John E. Rousseau, Jr. was born in New Orleans, Louisiana on April 22, 1909. He attended public schools until going to Xavier Preparatory School, now St. Katharine Drexel Preparatory School, and studied at Xavier University in New Orleans. Rousseau became a post office clerk in 1928 and founded the National Alliance of Postal Employees' first paper, The Postscript, in 1937. In 1940 he founded the New Orleans Sentinel and for financial reasons sold it to Carter Wesley in 1942. Rousseau stayed on as a general reporter and later city editor until 1948. That year, he started reporting for the Pittsburgh Courier's Louisiana edition, became manager in 1952 until leaving to report and edit for the Louisiana Weekly in 1961. Rousseau was recognized by the National Publishers Association and won two awards in 1968 and 1970 for editorial writing.

Scope and Contents

In this interview conducted by Henry G. LaBrie III, John E. Rousseau, Jr. discusses his experiences as a reporter for several black newspapers in New Orleans.
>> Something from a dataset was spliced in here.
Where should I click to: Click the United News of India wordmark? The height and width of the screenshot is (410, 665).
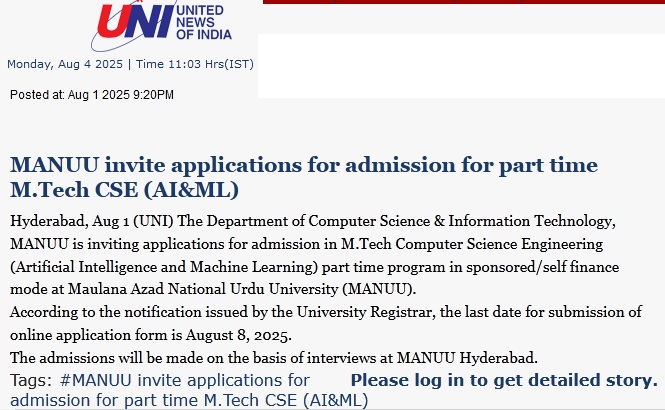tap(204, 22)
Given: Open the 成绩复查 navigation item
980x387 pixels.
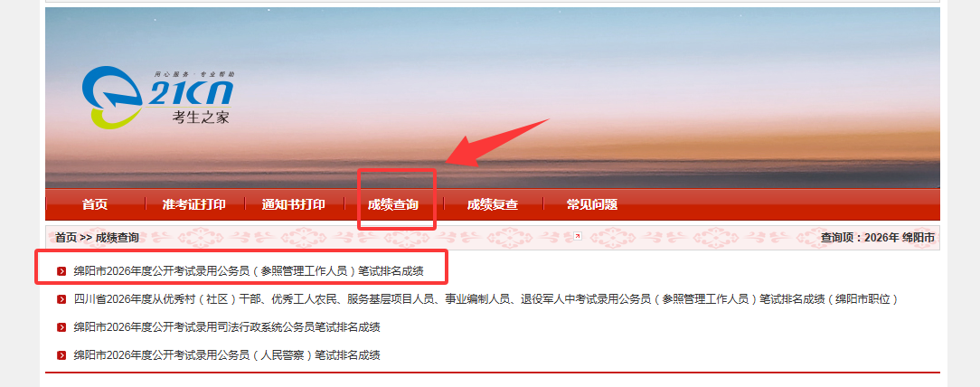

He is first asked about the differences between the black press in the North and in the South and describes obstacles and dangers in news gathering. Rousseau then talks about why he became concerned with journalism, what ownership and reporting criteria make a newspaper a black newspaper, what makes the news, and the role of the black press in black communities. He further discusses sensationalism in the black press relative to circulation, how the black press has changed and its future, if the black press is an important area of study, and whether the white establishment press has changed in its reporting on minority news since the Kerner Commission Report in 1968.